- Derwent shelves plan to create 29 apartments on Savile Row
- `Challenging conditions' to continue, Capital & Counties says
Derwent London Plc has shelved plans to turn an office building on Savile Row in London’s Mayfair district into 29 luxury apartments after demand was damped when the government raised the sales tax on the most expensive properties.
Soaring prices for luxury homes encouraged developers to seek to turn office space into 16,600 new homes in greater London in the two years through May 2015. The higher sales tax has made it more difficult for developers to sell the costliest apartments and is causing investors like Derwent to reassess high-end home plans.
“Savile Row is a story of stamp duty and construction costs,” Derwent Chief Executive Officer John Burns said by phone on Thursday. “We saw the new stamp-duty regime come in and construction costs rise and we decided to stay in the building and do a rolling refurbishment of the offices.” Derwent develops mid-priced office space in central London.
Demand for London homes under construction slumped by 19 percent in the fourth quarter ahead of a sales-tax increase for landlords and second-home buyers in April. The stamp-duty sales tax will climb to as much as 15 percent of the costliest homes for landlords and second-home owners, and add 90,000 pounds to the levy on a 3 million-pound apartment. The higher charge follows an increase for all buyers of luxury homes in 2014.
Sales in the second phase of Capital & Counties Properties Plc’s Lillie Square project in the Earls Court district, where a two-bedroom apartment can cost 1.7 million pounds ($2.4 million), haven’t risen since November, the company said on Wednesday.
“The challenging conditions seen in the residential market at the end of the year are expected to continue in 2016,” the developer’s CEO, Ian Hawksworth, said in a statement on Wednesday.
“We are concerned by the significantly slower sales rates at Earls Court,” James Carswell, an analyst at broker Peel Hunt with a reduce rating on the stock, said in a note to clients. “This is despite numerous advertisements offering to pay stamp duty on behalf of the buyer and, although prices have held up so far, we remain cautious.”
In south London’s Nine Elms, the district that includes Battersea Power Station, there is “a messy shoot-out between competing developers” for buyers in a neighborhood where 18,000 homes are planned, according to Mike Prew, an analyst at Jefferies Group LLC.

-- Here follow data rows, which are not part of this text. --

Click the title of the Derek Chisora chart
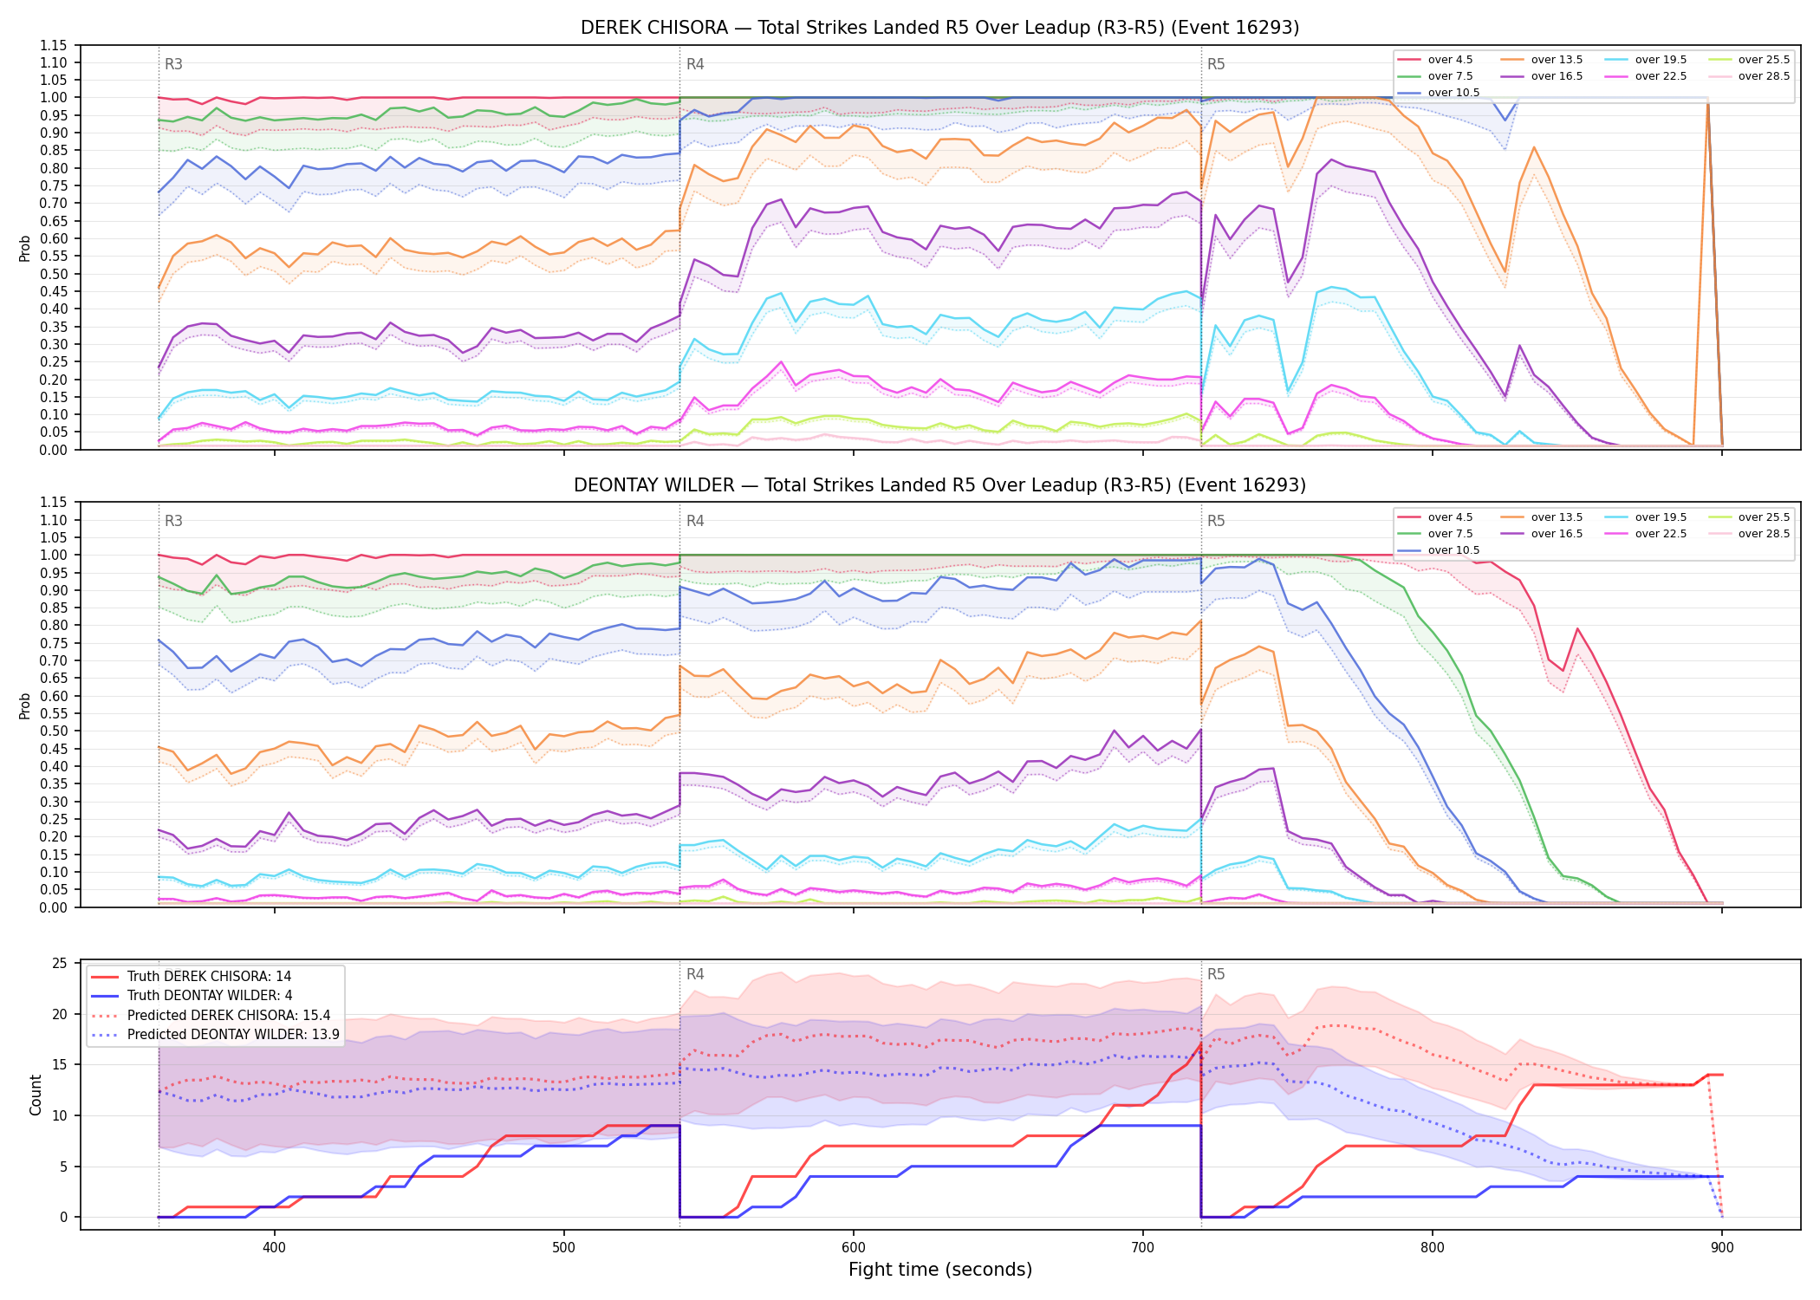939,28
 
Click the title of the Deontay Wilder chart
939,485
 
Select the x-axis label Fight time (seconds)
940,1270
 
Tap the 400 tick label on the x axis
275,1247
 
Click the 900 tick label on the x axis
1722,1247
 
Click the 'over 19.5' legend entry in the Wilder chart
1646,517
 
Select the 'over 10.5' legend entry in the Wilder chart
1439,550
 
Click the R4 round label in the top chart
695,64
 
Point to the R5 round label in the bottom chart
1216,974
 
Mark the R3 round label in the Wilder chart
173,521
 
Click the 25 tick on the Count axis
60,963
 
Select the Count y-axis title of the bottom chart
36,1095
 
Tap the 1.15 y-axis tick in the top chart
54,45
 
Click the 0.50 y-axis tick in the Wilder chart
54,731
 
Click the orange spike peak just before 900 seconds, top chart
1707,102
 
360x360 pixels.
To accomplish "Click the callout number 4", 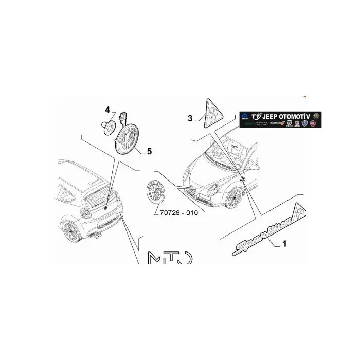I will coord(107,110).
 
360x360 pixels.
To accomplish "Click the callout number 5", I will coord(149,151).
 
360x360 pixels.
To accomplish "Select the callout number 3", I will coord(190,118).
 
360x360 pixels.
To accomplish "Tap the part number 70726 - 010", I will coord(176,212).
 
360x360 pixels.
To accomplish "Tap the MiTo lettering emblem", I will coord(170,259).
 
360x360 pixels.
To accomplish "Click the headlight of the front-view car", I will coord(214,190).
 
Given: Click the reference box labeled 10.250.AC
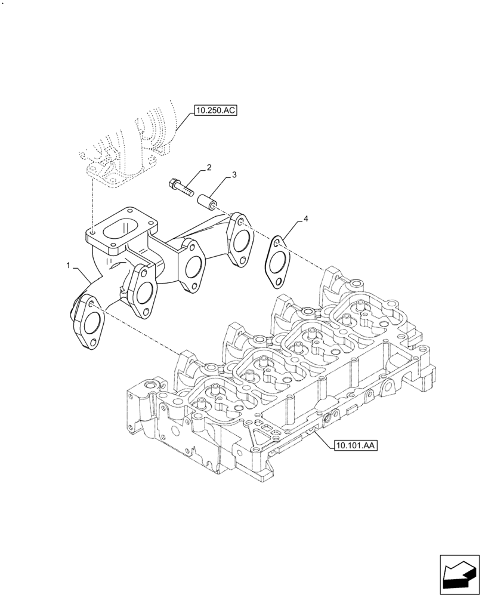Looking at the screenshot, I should point(215,110).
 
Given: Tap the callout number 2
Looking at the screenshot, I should point(209,167).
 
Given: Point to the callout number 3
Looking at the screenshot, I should point(234,175).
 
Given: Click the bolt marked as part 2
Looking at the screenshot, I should point(182,186).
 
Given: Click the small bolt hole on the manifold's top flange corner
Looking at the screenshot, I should point(94,230).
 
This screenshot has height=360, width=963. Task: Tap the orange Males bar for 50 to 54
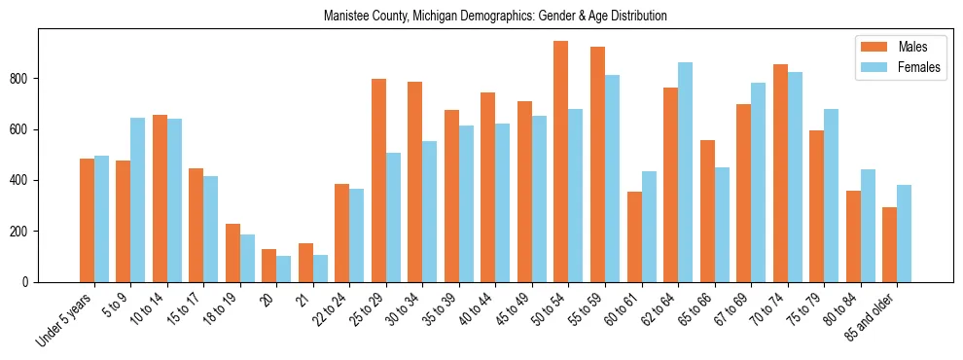561,162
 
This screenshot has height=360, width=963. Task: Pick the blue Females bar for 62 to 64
685,172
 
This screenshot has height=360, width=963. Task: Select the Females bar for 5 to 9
137,199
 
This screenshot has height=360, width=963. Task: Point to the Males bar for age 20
269,266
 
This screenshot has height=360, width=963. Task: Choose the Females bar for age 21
320,269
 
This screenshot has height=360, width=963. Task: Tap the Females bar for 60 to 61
649,227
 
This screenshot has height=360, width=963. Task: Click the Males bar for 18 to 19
232,253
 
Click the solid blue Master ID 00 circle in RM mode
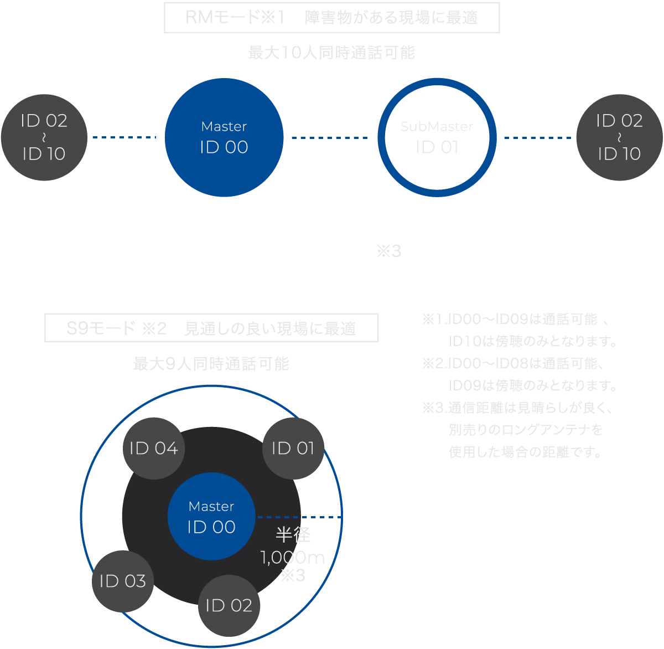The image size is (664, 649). pos(224,137)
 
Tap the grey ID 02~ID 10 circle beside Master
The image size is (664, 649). pos(44,137)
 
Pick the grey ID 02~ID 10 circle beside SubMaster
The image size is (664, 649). pos(619,137)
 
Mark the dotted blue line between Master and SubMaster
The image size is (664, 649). pos(330,137)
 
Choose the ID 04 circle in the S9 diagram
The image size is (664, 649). pos(153,448)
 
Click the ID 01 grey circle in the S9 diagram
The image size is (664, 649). pos(293,448)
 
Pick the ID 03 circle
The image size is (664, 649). pos(122,581)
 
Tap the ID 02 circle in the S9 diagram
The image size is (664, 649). pos(229,605)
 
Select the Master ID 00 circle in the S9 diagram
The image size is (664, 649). pos(211,517)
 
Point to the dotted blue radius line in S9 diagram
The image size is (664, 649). pos(299,517)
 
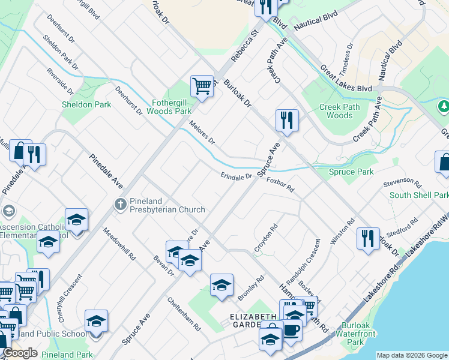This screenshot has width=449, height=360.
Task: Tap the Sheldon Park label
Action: tap(86, 104)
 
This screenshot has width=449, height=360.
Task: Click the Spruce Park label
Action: tap(351, 172)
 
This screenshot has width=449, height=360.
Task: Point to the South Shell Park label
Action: tap(419, 196)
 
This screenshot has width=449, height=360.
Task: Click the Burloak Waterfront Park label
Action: tap(356, 334)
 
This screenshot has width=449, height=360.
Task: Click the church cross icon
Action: tap(120, 205)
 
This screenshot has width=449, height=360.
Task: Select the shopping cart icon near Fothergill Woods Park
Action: tap(202, 86)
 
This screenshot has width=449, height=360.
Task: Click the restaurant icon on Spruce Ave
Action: tap(287, 120)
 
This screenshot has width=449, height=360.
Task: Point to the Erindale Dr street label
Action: tap(236, 176)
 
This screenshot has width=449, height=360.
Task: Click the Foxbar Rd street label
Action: tap(280, 184)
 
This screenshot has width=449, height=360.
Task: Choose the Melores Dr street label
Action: tap(202, 133)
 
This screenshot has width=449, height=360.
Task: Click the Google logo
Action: tap(20, 353)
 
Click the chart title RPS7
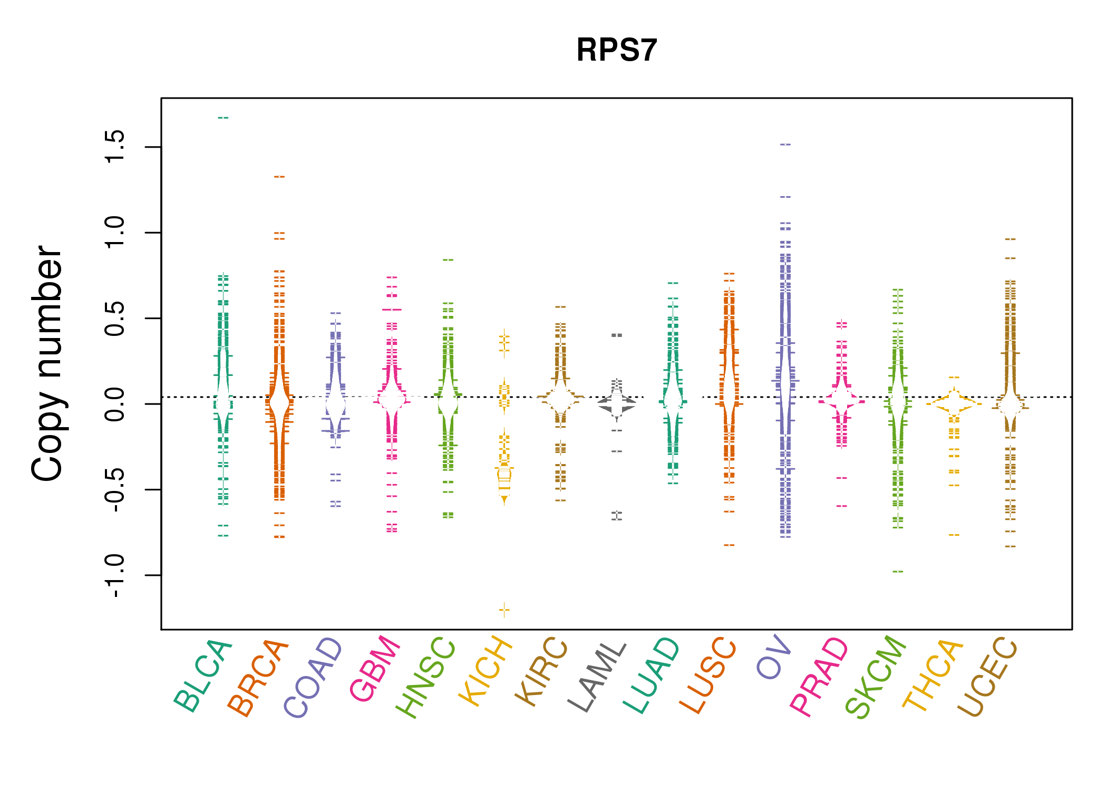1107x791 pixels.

Tax increases hurt sales in the latest phase of the Battersea Power Station, according to Sime Darby Group, which owns 40 percent of the project. While 53 percent of homes in phase 3a have been sold, those priced above 1.5 million pounds remain on the market, the Malaysian company’s CEO, Mohd Bakke Salleh, said on Wednesday.
Buyers from Russian and China are purchasing fewer apartments in London, Bakke said.
Explore Housing Prices in London
Barratt Developments Plc sold homes at a project in Horseferry Road in the Pimlico district at a rate of two to three a week in 2014, CEO David Thomas said by phone on Wednesday. In a new project opposite that development, sales are running at less than one a week, he said.
“We are still seeing transactions at a higher price point, but it is definitely at a slower rate of sale,” Thomas said.
The number of homes under construction in London rose by more than a third during 2015 to a record 60,300, according to data compiled by researcher Molior London Ltd.